Solar-Powered Desktop Fans




About: Hi I'm Steve. I am a mechanical engineering graduate from Canada.

Intro: Solar-Powered Desktop Fans

Summer is almost here (in Canada) and it is the perfect time to harness the power of the SUN!

Cooling homes in the summer has quite an affect on energy loads and demands, so why not decrease your impact with solar powered fans! 

Actually, this can be used for anything that runs on 12 V DC . If you by a 12 V to 110 V inverter you can plug in pretty much anything that isn't too power-demanding. This would depend on the size of your storage battery though.

Step 1: Parts

You will need:

- 1 or more solar panel(s) that can output about 12 V
- rechargeable battery (I used an emergency car booster pack. These are good because they have 12 volt cigarette lighter plugs which are ideal for a computer fan.)
- cigarette lighter outlet adapter
- adapter plug that fits into the input of your battery (I was able to scavenge through some old adapters. The input is there for a 110V adapter that can be used to charge the battery using a regular wall outlet. Not very GREEN charging it that way though!! ) 
- breadboard (not very necessary, but makes things a lot more customizable)
- 1 or more 12 V computer fans
- shrink tube or electrical tape
- soldering iron (optional)

Step 2: Wiring

Solder or nicely twist together the positive and negative wires of the solar panels to the respective wires on the adapter plug.

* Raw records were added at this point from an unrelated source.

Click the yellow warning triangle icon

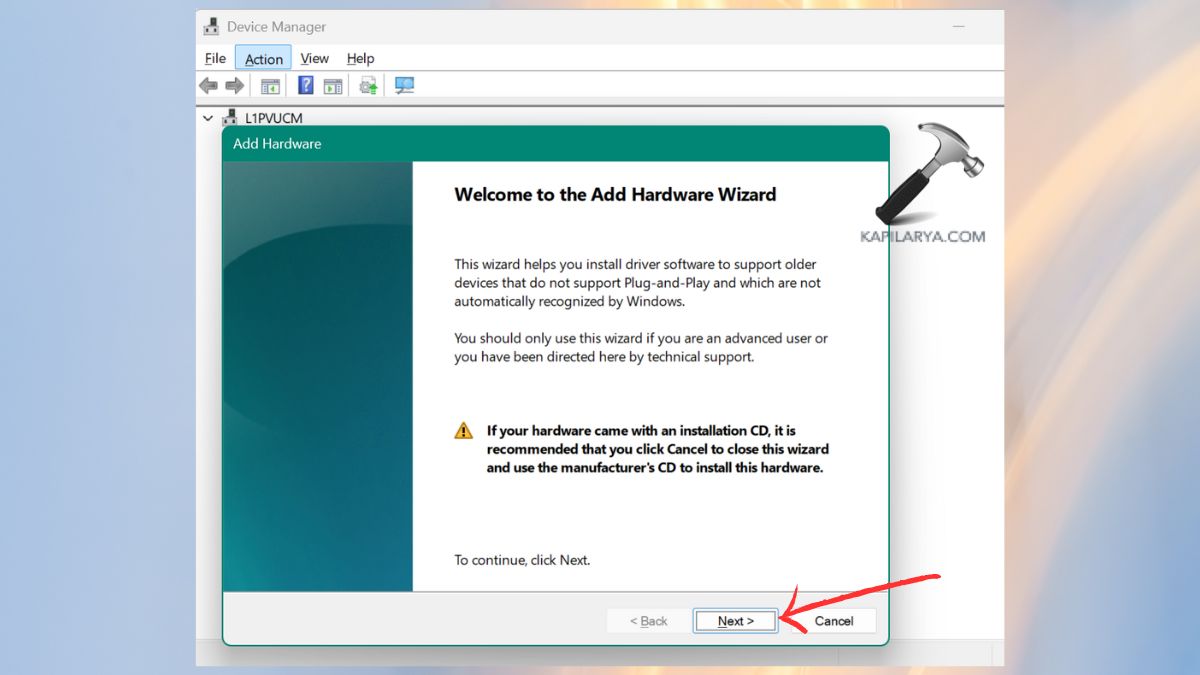click(464, 431)
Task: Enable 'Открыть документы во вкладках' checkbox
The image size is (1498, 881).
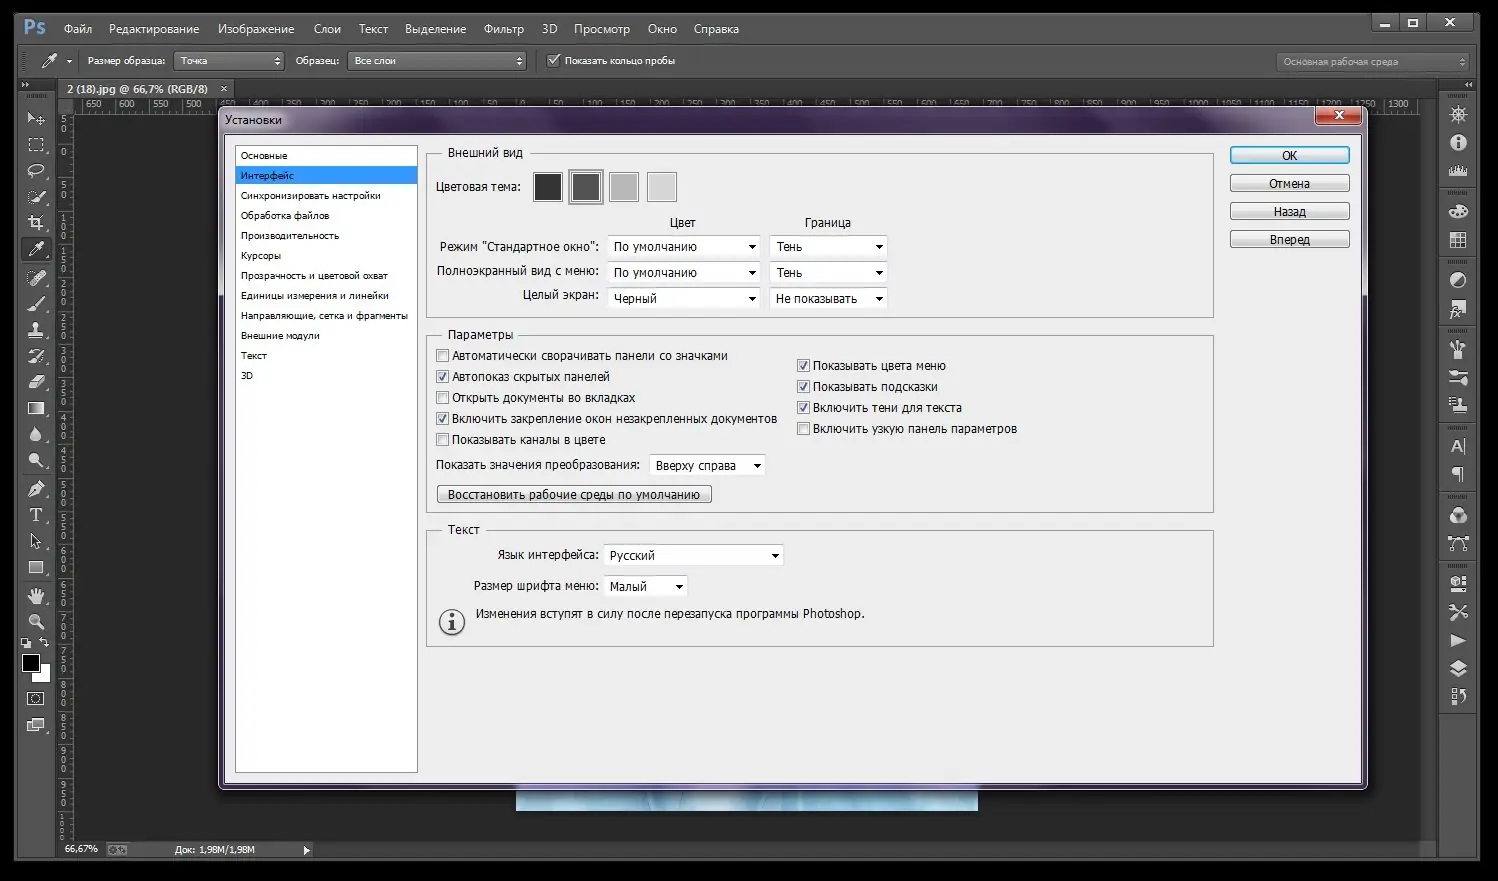Action: [443, 398]
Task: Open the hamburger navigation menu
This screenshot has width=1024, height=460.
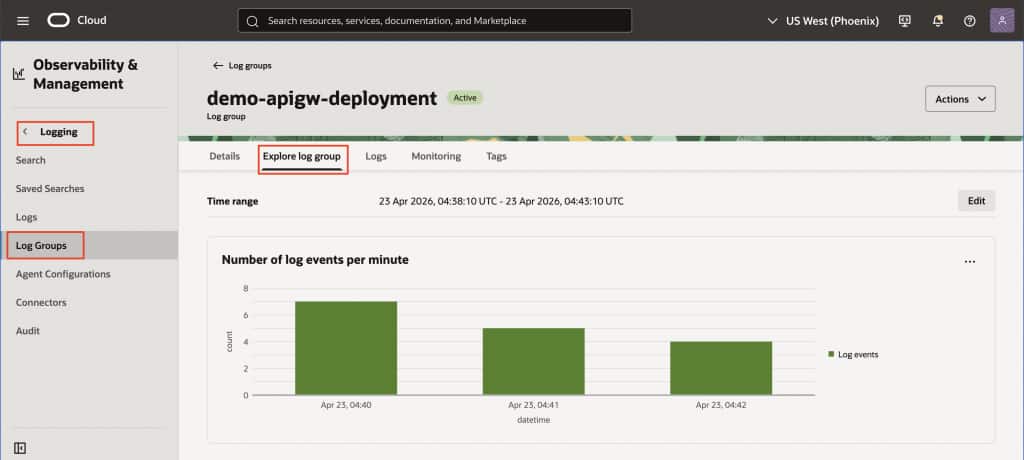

The solar panels should be connected in parallel.

Use some heat shrink tubing to insulate the wires or wrap the bare wire with electrical tape.

Connect the cigarette plug to wires to the positive and negative terminals of the breadboard or directly to the positive and negative wires of the fan.

Connect the fans to the breadboard. Fan 1 (the black one) had  the connector cut off so I connected the wires straight to the breadboard terminals. Fan 2 (blue led) had the regular computer fan connector on it so I connected it the breadboard using two pins. It may be a good idea to incorporate a switch.

Finally plug in the solar panel adapter into the input (charging) hole. 

NOTE: I know it says 300 A on the front. This is for the car battery leads that can be seen in the intro (barely) on the right edge of the photo. The cigarette plug does not output 300 amps!


Place the solar panel(s) in direct sunlight or stick them to a window. The battery may take a while to charge but it depends on the size of your solar panels and how many you have.

When the battery has enough of a charge, plug in the cigarette lighter adapter. There are LEDs on mine that indicate the amount of charge left. I didn't put a switch on the board so I have to unplug the cigarette lighter adapter in order to turn off the fans. Not too hard to add one though.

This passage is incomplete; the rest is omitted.